- [Document passage]
+++

The Basic Energy Sciences (BES) program supports basic scientific research to lay the foundations for new energy technologies and to advance DOE missions in energy, environment, and national security. BES research emphasizes discovery, design, and understanding of new materials and new chemical, biochemical, and geological processes. The ultimate goal is to better understand the physical world and harness nature to benefit people and society.
Major technological innovations don’t just happen. They typically have their roots in basic research breakthroughs over a period of decades. The BES program supports basic research behind a broad range of energy technologies, spanning energy generation, conversion, transmission, storage, and use. Many major innovations can be traced back to basic research supported by BES over the past 40 years. These include, for example, LED lighting; efficient solar cells; better batteries; stronger, lighter materials for transportation, nuclear power plants, and national defense; and improved production processes for high-value chemicals.
The BES program is one of the nation’s largest sponsors of research in the physical sciences. The program funds basic science at nearly 170 universities, national laboratories, and other research institutions in the U.S. BES has also built and supports a national network of major shared research facilities based at DOE national laboratories and open to all scientists. These user facilities help form the backbone of the nation’s research infrastructure. Over 16,000 scientists and engineers make use of these facilities each year.
Learn more about the Basic Energy Sciences mission and operations here.
Chemical Sciences, Geosciences, and Biosciences (CSGB)
The Chemical Sciences, Geosciences, and Biosciences Division supports basic research on chemical transformations and energy flow. This research provides the groundwork for the development of new and improved processes for the generation, storage, conversion, and use of energy as well as for other applications.
Materials Sciences and Engineering (MSE)
The Materials Sciences and Engineering Division supports basic research for the discovery and design of new materials with novel properties and functions. This research creates a foundation for the development of new and improved materials for the generation, storage, conversion, and use of energy as well as for other applications.
Scientific User Facilities (SUF)
The Scientific User Facilities Division supports R&D, planning, construction, and operation of a nationwide suite of major scientific facilities. These user facilities include large x-ray light sources, neutron scattering centers, and research centers for nanoscale science. They provide state-of-the-art instrumentation to create and measure materials and chemical systems. Tens of thousands of scientists from universities, industry, and government laboratories use them each year.
Energy Frontier Research Centers (EFRCs)
The Energy Frontier Research Centers bring together teams of scientists to perform basic research with a scope and complexity beyond what is possible for individuals or small groups. These centers foster transformative scientific advances to uncover innovative solutions to difficult problems in the energy sciences..
Computational Materials and Chemical Sciences (CMS,CCS)
Computational Materials and Chemical Sciences supports teams of researchers performing basic research to develop software and databases for design of new materials and chemical processes. This research takes advantage of DOE’s current supercomputers and develops software for next-generation exascale computing systems.
Energy Innovation Hubs
The Energy Innovation Hubs mobilize large research teams to overcome major scientific barriers to development of transformative new energy technologies. The two Hubs supported by BES focus on grand challenges in energy: (1) Fuels from Sunlight and (2) Next Generation Batteries and Energy Storage.

+++

- [Data records]
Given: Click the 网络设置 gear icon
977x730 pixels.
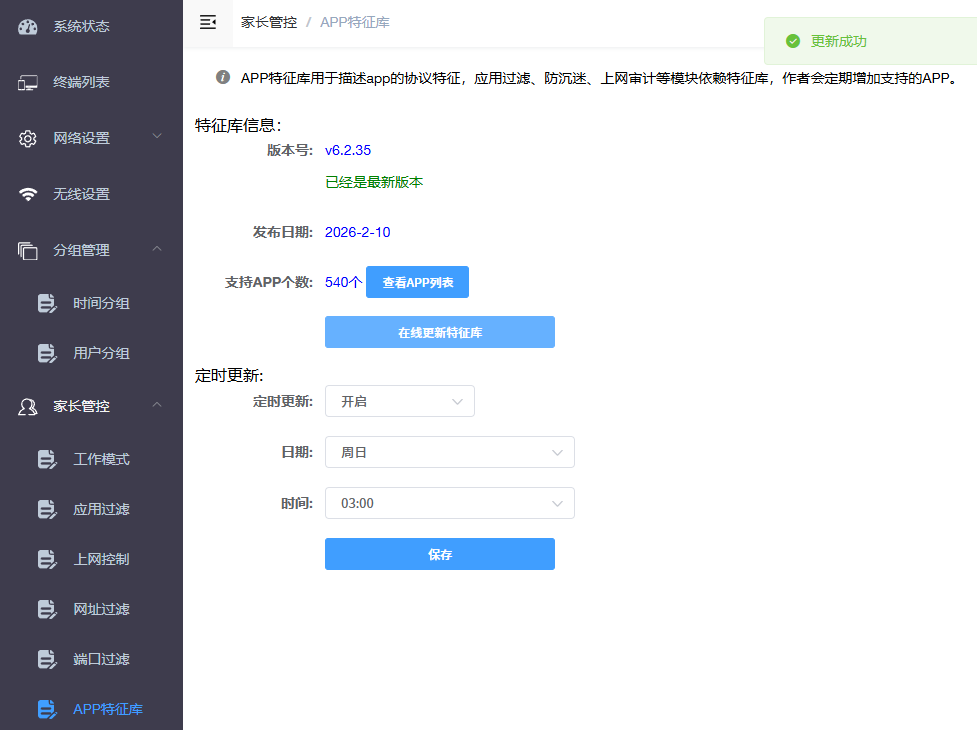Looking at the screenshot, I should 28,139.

+++

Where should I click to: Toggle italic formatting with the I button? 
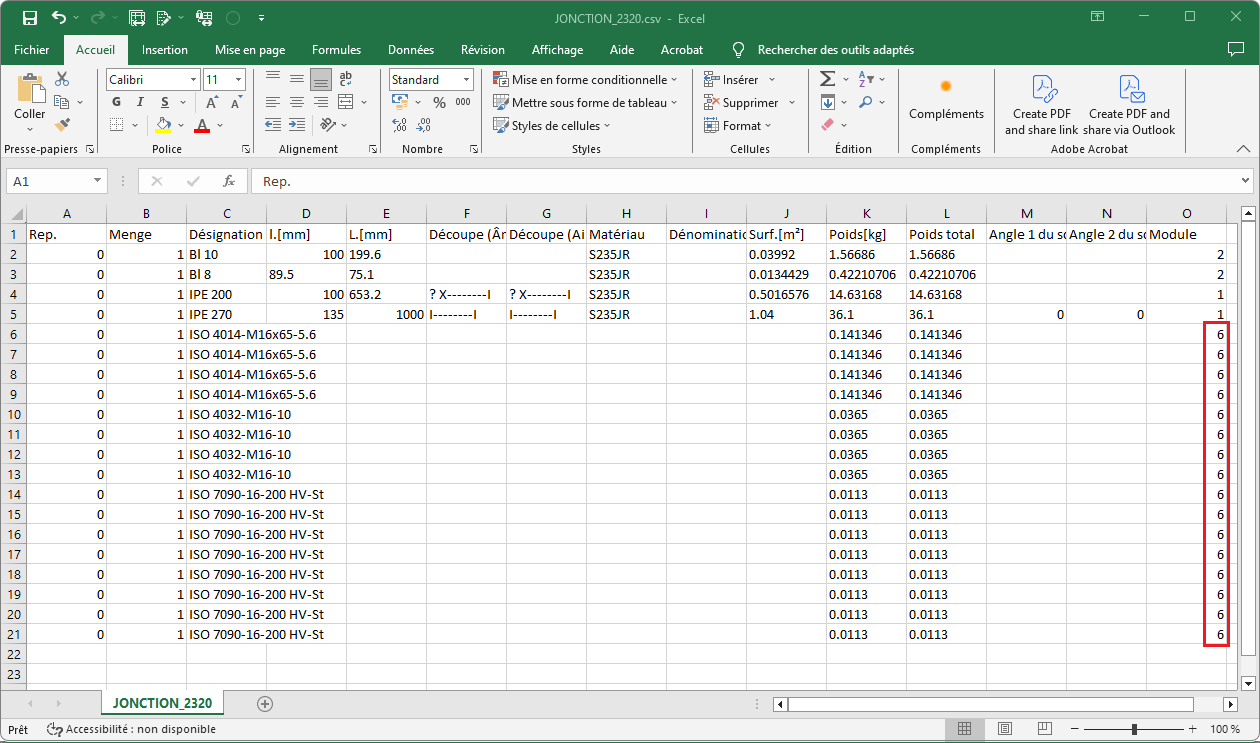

+++

- [Prompt 1]
Do these statements agree with the BES program description? For each, answer yes or no and quote the words of the text that decide it.
(a) BES funds basic science at nearly 170 research institutions in the U.S.
(b) The shared research facilities built by BES are open only to scientists working at DOE national laboratories.
(c) BES supports three Energy Innovation Hubs.
- [Prompt 2]
Rewrite the BES program description from "The Basic Energy Sciences (BES)" to "people and society.", changing "physical world" to "natural world".
- [Prompt 3]
List every innovation that the BES program description gives as an example of innovations traced back to research supported by BES.
Answer using nothing but the BES program description.

- [Answer area 1]
(a) Yes: "The program funds basic science at nearly 170 universities, national laboratories, and other research institutions in the U.S."
(b) No: "based at DOE national laboratories and open to all scientists"
(c) No: "The two Hubs supported by BES focus on grand challenges in energy"

- [Answer area 2]
The Basic Energy Sciences (BES) program supports basic scientific research to lay the foundations for new energy technologies and to advance DOE missions in energy, environment, and national security. BES research emphasizes discovery, design, and understanding of new materials and new chemical, biochemical, and geological processes. The ultimate goal is to better understand the natural world and harness nature to benefit people and society.

- [Answer area 3]
- LED lighting
- efficient solar cells
- better batteries
- stronger, lighter materials for transportation, nuclear power plants, and national defense
- improved production processes for high-value chemicals